La nostra prima colletta.
All’Enoteca Nebraska di Camaiore, 40 anni fa, con lo zoccolo duro della complicità esistenziale. Di quel giorno rammento tutto.
Costava 13000 lire, sudammo un po’ freddo ma Veronelli d’altronde ce l’aveva fatta troppo bramare a parole, e poi molti di noi entravano nei diciotto, e a quell’età un azzardo te lo concedi, ché ti senti già uomo.
Lego a questa bottiglia, ricomparsa miracolosamente dagli androni del tempo, gli anni vividi dell’immaginazione (che ahimé non andò al potere), di quando le cose sembravano piegarsi al nostro volere di ragazzi.
Oggi il liquido che ci sta dentro ha un colore che non promette niente di buono. Ma non importa, a riempirla ci sono i ricordi, e quelli non li ferma il tempo.
E poi, resta pur sempre la mia piccola Romanée Conti.


Giornalista pubblicista toscano innamorato di vino e contadinità, è convinto che i frutti della terra, con i gesti che li sottendono, siano sostanzialmente incanto. Conserva viva l’illusione che il potere della parola e del racconto possa elevare una narrazione enoica ad atto culturale, e che solo rispettando la terra vi sia un futuro da immaginare. Colonna storica de L’AcquaBuona fin dall’inizio dell’avventura, ne ricopre da anni il ruolo di Direttore Responsabile. Ha collaborato con Luigi Veronelli e la sua prestigiosa rivista Ex Vinis dal 1999 al 2005; nel 2003 entra a far parte del gruppo di autori che per tredici edizioni darà vita alla Guida dei Vini de L’Espresso (2003-2015), dal 2021 rientra nell’agone guidaiolo assumendo il ruolo di referente per la Toscana della guida Slow Wine.










3 risposte
Madonna che ricordi hai portato alla mente!!!!!!!!!

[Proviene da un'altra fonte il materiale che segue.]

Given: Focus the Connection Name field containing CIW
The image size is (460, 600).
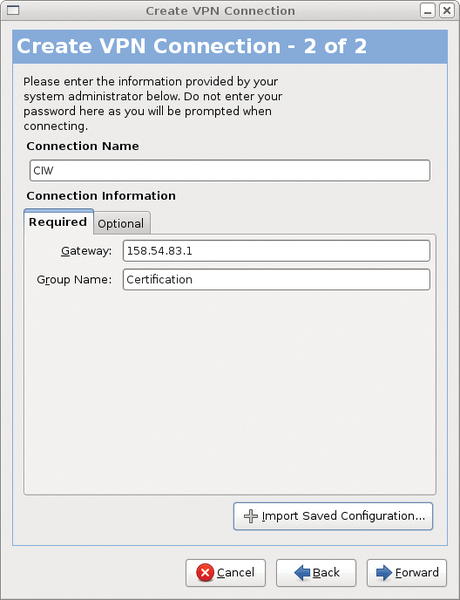Looking at the screenshot, I should point(230,171).
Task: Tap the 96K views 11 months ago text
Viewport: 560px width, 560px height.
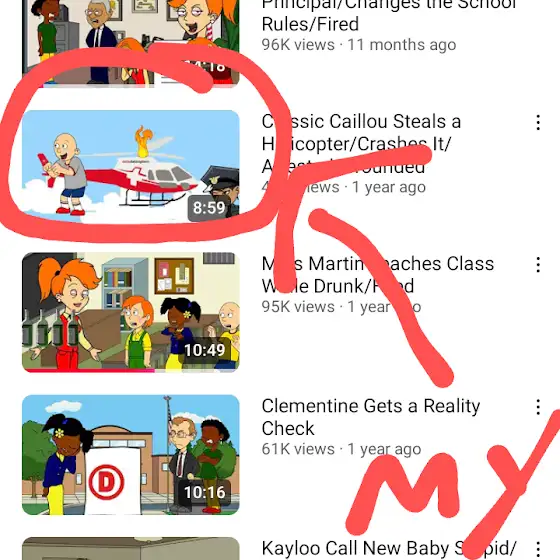Action: coord(359,45)
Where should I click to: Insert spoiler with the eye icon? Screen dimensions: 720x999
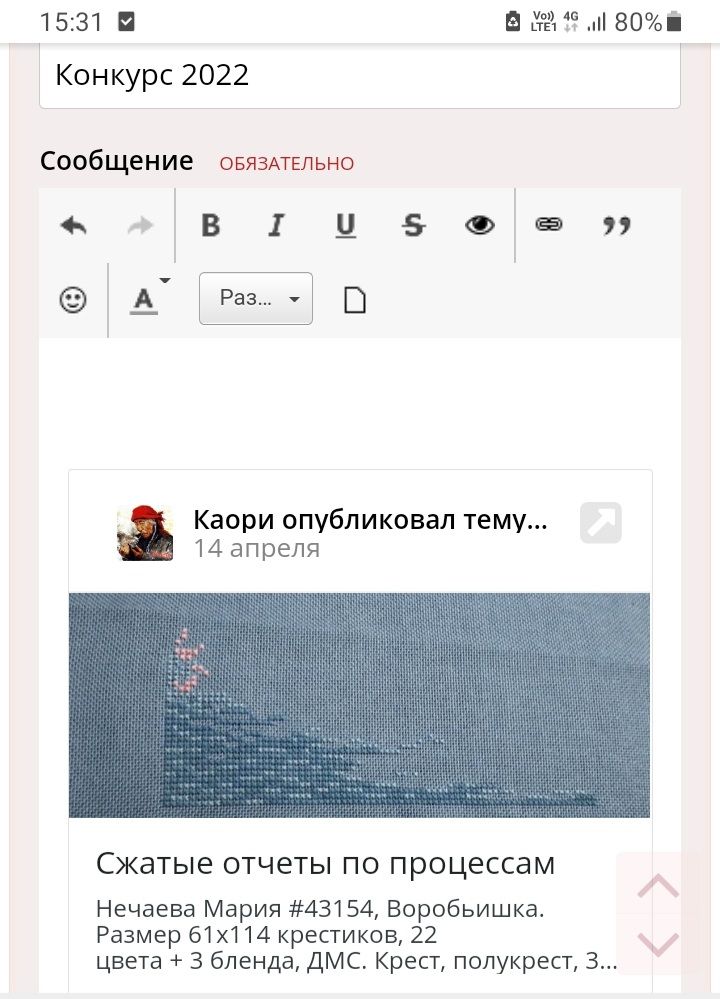point(480,225)

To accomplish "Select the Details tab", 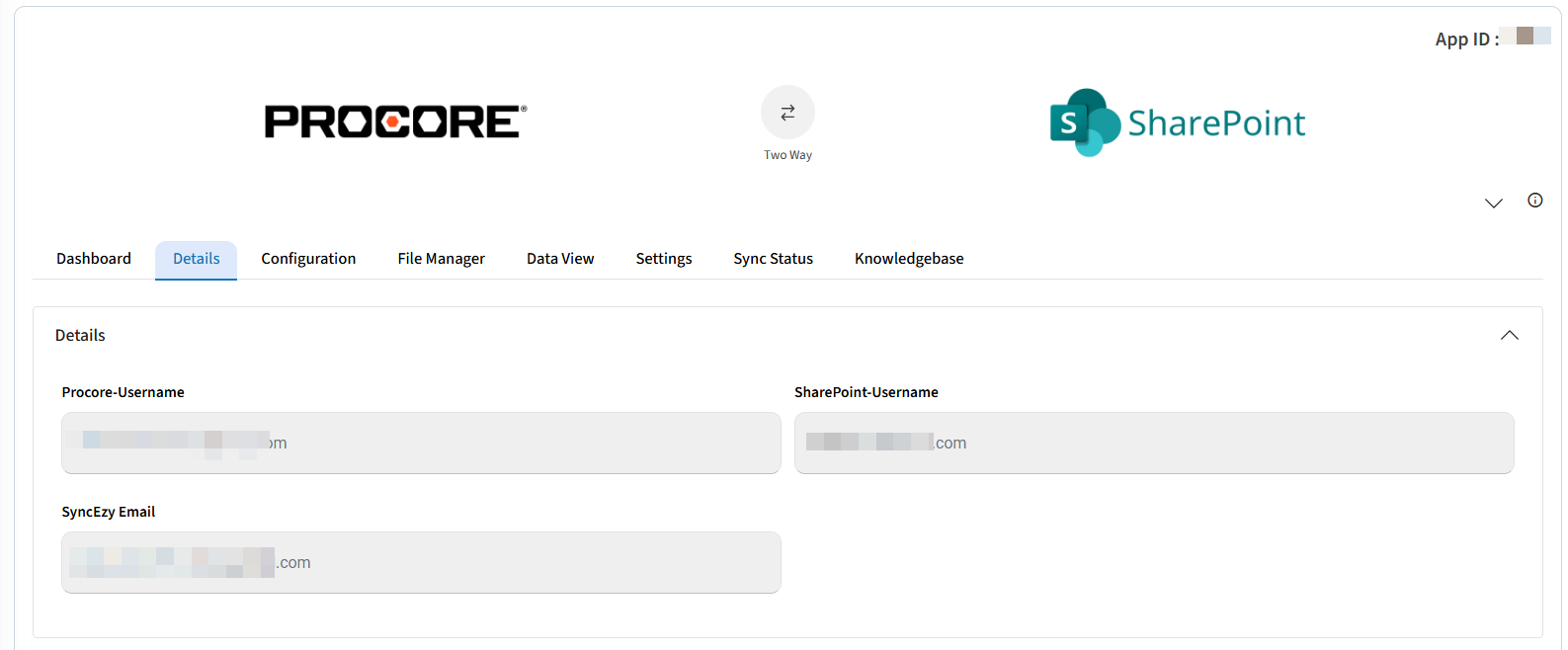I will pos(196,259).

Luciano De Giacomi che personaggio…..Ho avuto il privilegio di sedere accanto a Lui in una cena con Alberto Brovelli e De Giacomi presentava il suo ultimo nato *D’ * non ricordo con precisione ..mi pare un nebbiolo,,, e raccontava che aveva accettato un sfida con i produttori di fegato in Borgogna e caricando padelle e tegami con alcuni ristoratori si presentarono
portando il loro fegatus figato .. e sbaragliarono tutti … che personaggio …grazie
Grazie a te della lettura Pietro, e dei ricordi “degiacomiani”, sempre evocativi.
Grazie Fernando, lo zoccolo duro è ancora tutto intero e questo ricordo sta alla base di molte “visioni” che si sono avverate!